成婚之前,周稷山要回去接亲,不能留在这里,走之前再抱着她说:“平安,其实这次准备充分,算我们第一次成婚,所以我还是想认真些,不当成是做给别人看的,就当是一场大婚。”
没打算大办的婚礼现在应有的皆齐全,周稷山不想当成一场假婚匆忙结束,况且他本就想与平安再成两次亲。
“平安等到了晋陵我再办一次,如果回去了,我们还办一次,就当你嫁我三次。”
见他越说越多,恨不得每年都结一次婚,邬平安嗔他贪心:“办这么不觉得累吗?一两次就够了。”
周稷山道:“不累,每次的意义不同,在这里办古礼和现礼的婚礼,是我们想要回去的愿望;回去后办现礼和古礼的婚礼,代表我们不忘曾经的经历。”
但其实能不能回去谁也不知道,那便把回去再结婚当成一种寄托,所以邬平安也没拒绝:“好。”
周稷山心满意足,又与她坐了小半日才回去。
临走前他道:“后日我来接你,平安等着我来盖头。”
邬平安弯眸笑盈盈:“好。
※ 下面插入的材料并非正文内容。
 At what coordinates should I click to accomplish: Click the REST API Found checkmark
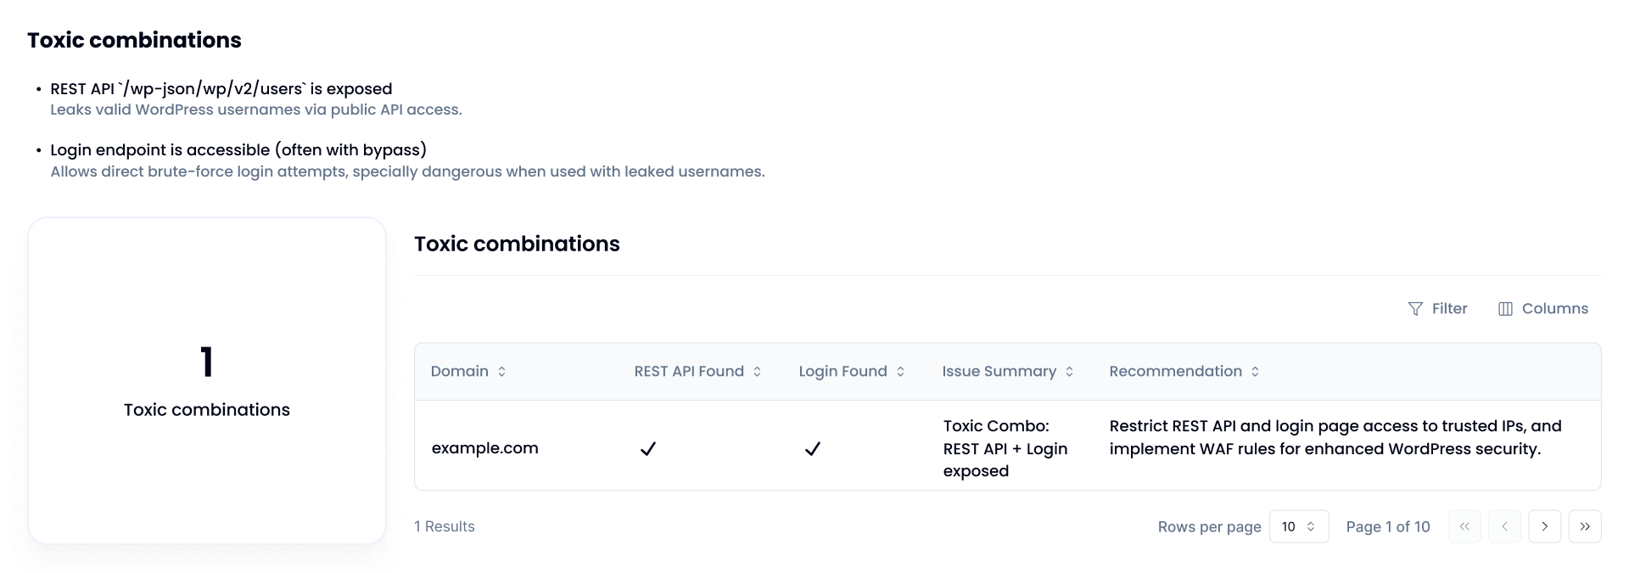648,448

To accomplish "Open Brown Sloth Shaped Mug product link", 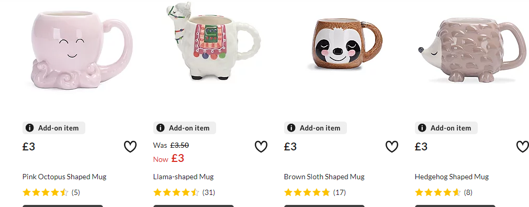I will pos(324,177).
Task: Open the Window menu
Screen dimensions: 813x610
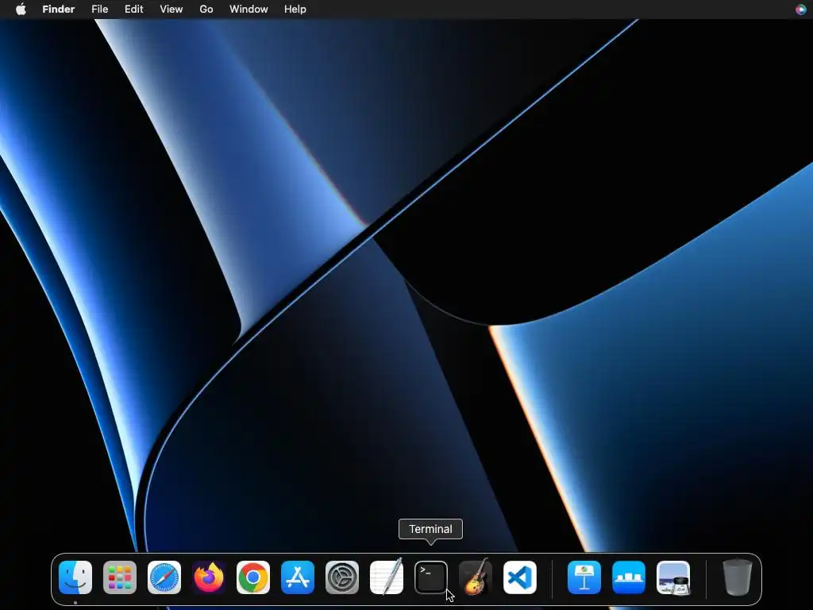Action: tap(249, 10)
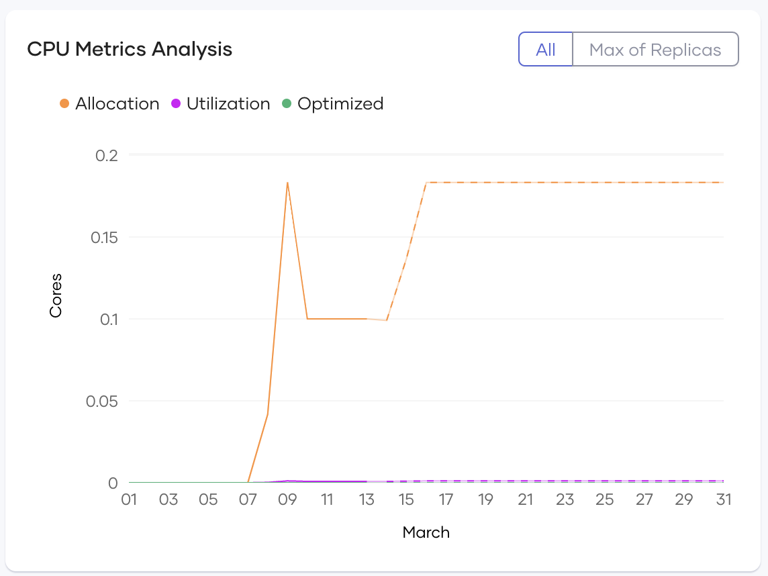Click the dashed Allocation plateau after March 16
This screenshot has width=768, height=576.
[x=571, y=181]
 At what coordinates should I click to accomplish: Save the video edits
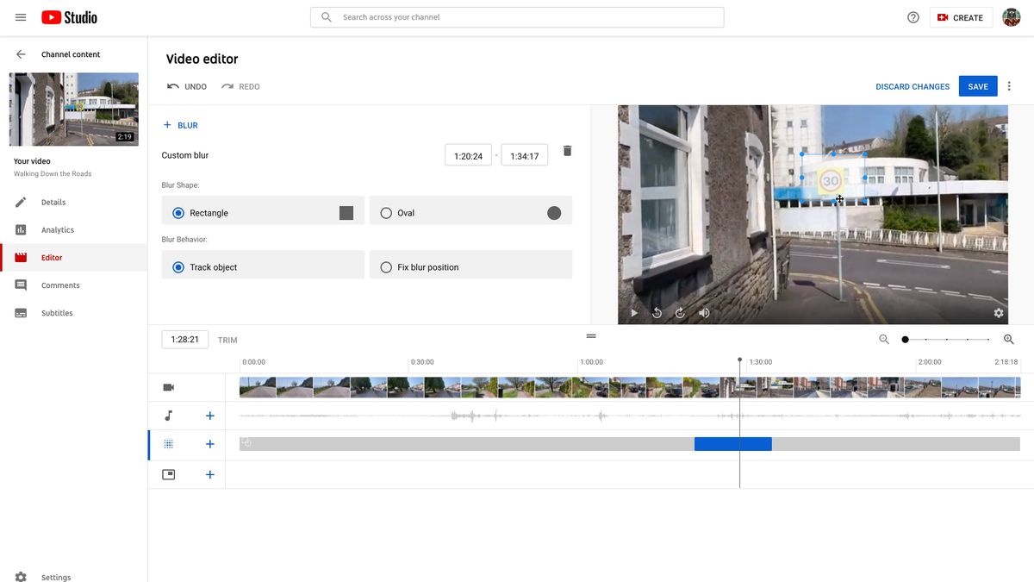(977, 85)
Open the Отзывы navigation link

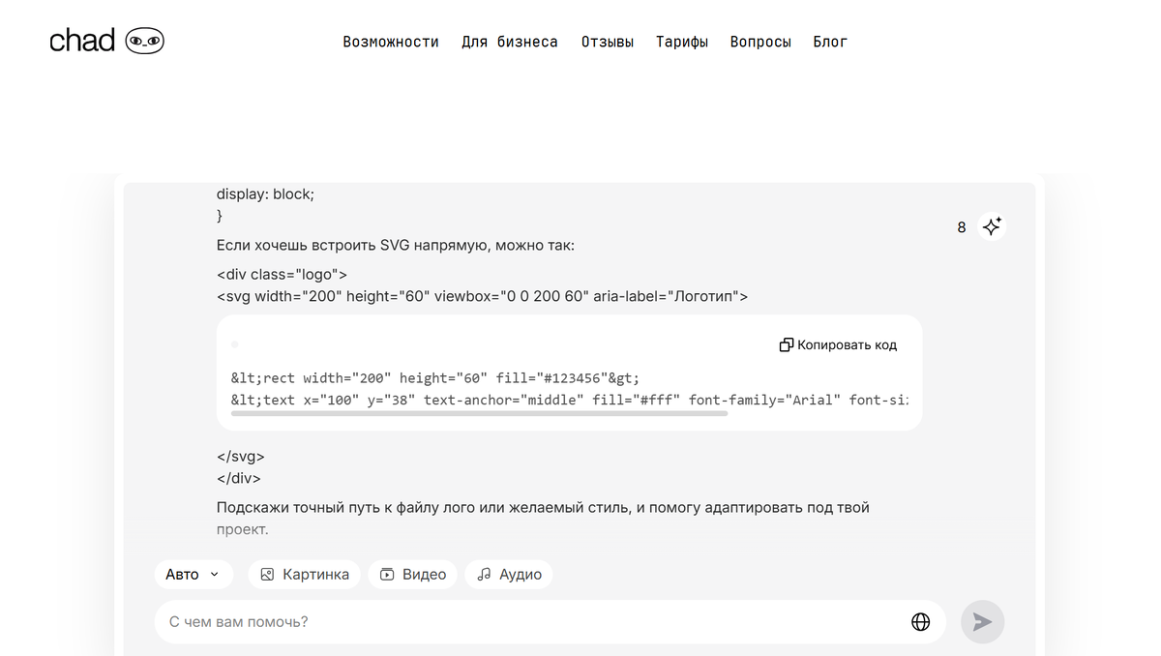608,42
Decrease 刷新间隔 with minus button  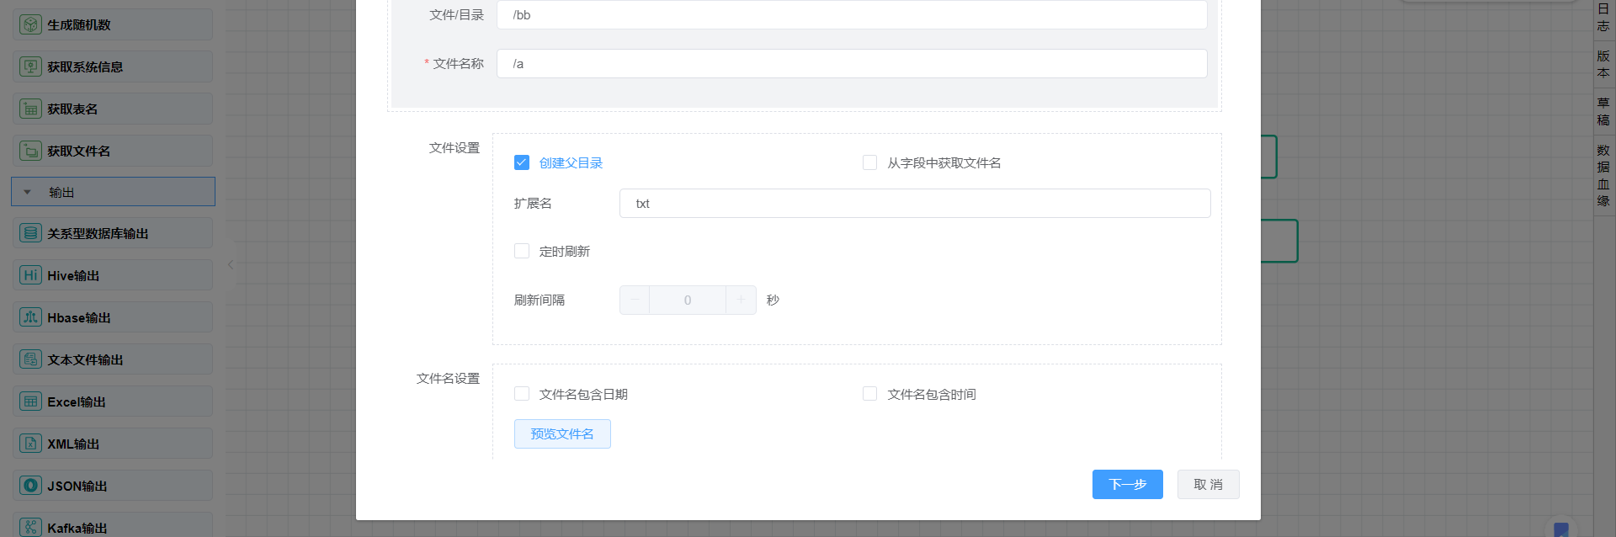click(635, 300)
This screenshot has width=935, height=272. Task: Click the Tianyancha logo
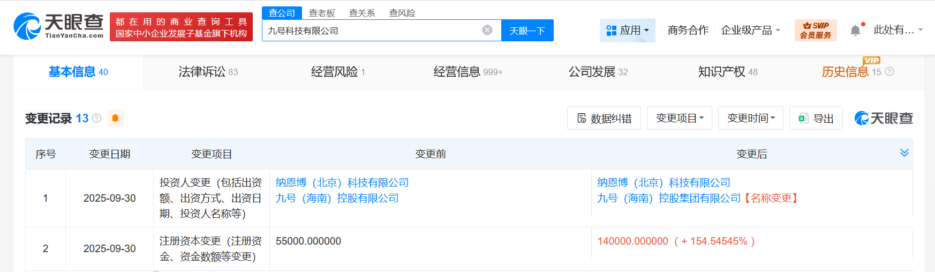coord(58,26)
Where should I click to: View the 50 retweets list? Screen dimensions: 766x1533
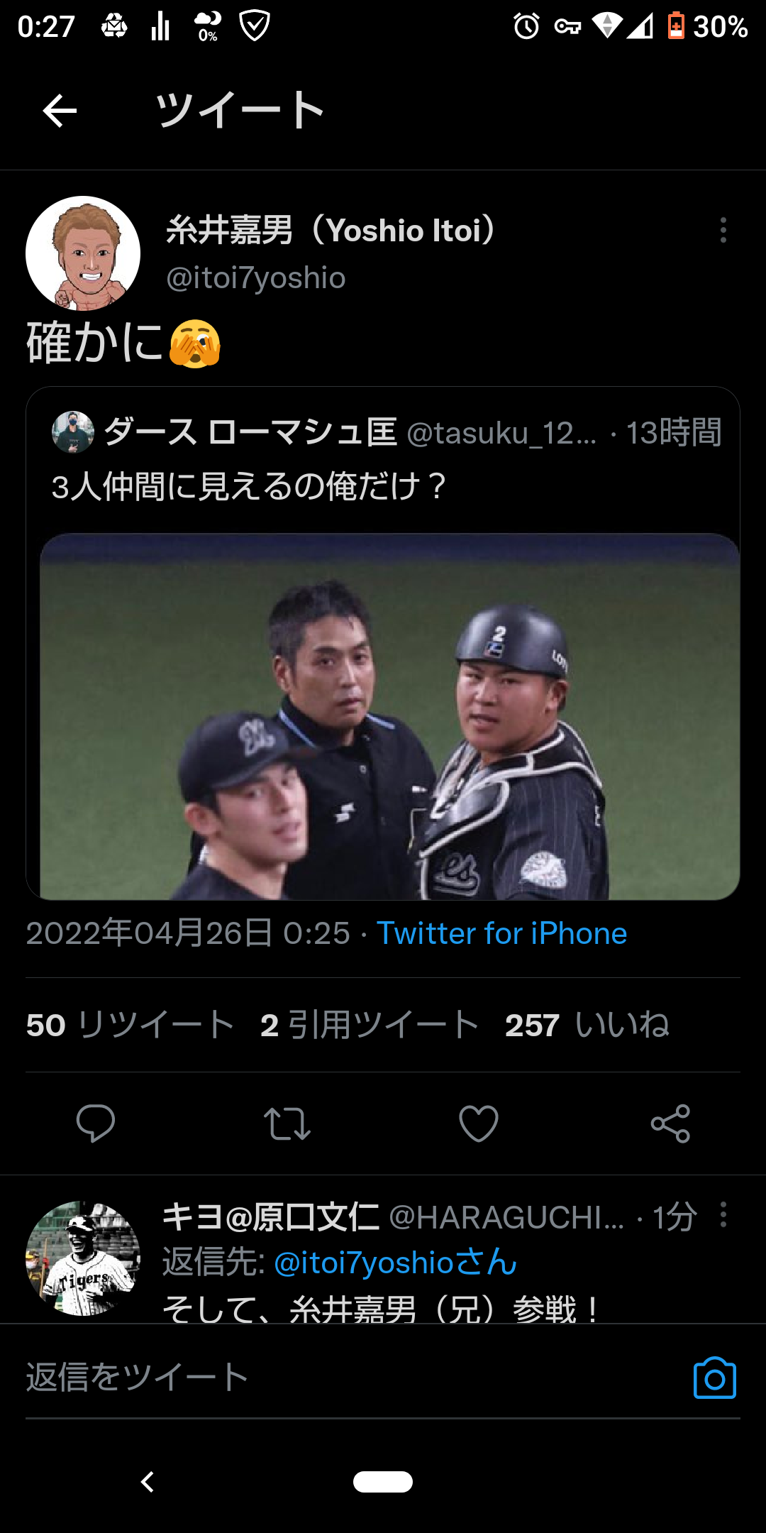click(131, 1025)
”
她将周稷山送走,再次回到家中,黛儿在贴囍,狗围在后面欢快地摇着尾巴,见她回来还冲她汪叫着摇尾巴。
若不是知道狗是妖兽,邬平安还真觉得它就是一只小狗。
黛儿回头比划:还有些没贴完。
邬平安上前帮她。
等忙完,家中也有几分喜庆,但邬平安却觉得少了一人,再狭窄热闹的院子也似乎变得冷冷清清的。
邬平安抚摸大红贴纸,心里面空落落的。
发觉自己在想周稷山,她忍不住想难怪有‘一日不见如隔三秋兮’的诗,她才与周稷山分开,便觉得已经过了好久。
周稷山走后,邬平安搬回原本的房间。
屋内与之前不同,里面有许多周稷山居住的痕迹,他爱戴的毛襟没有带走,还有平素爱捣鼓的几件小玩意也还留在这里。
邬平安笑想他明明是灵
魂三十的男人,却总是喜欢这些小东西,大抵是因为他来时太小了,至今还依旧保持少年气性,但她也喜欢周稷山这副少年意气。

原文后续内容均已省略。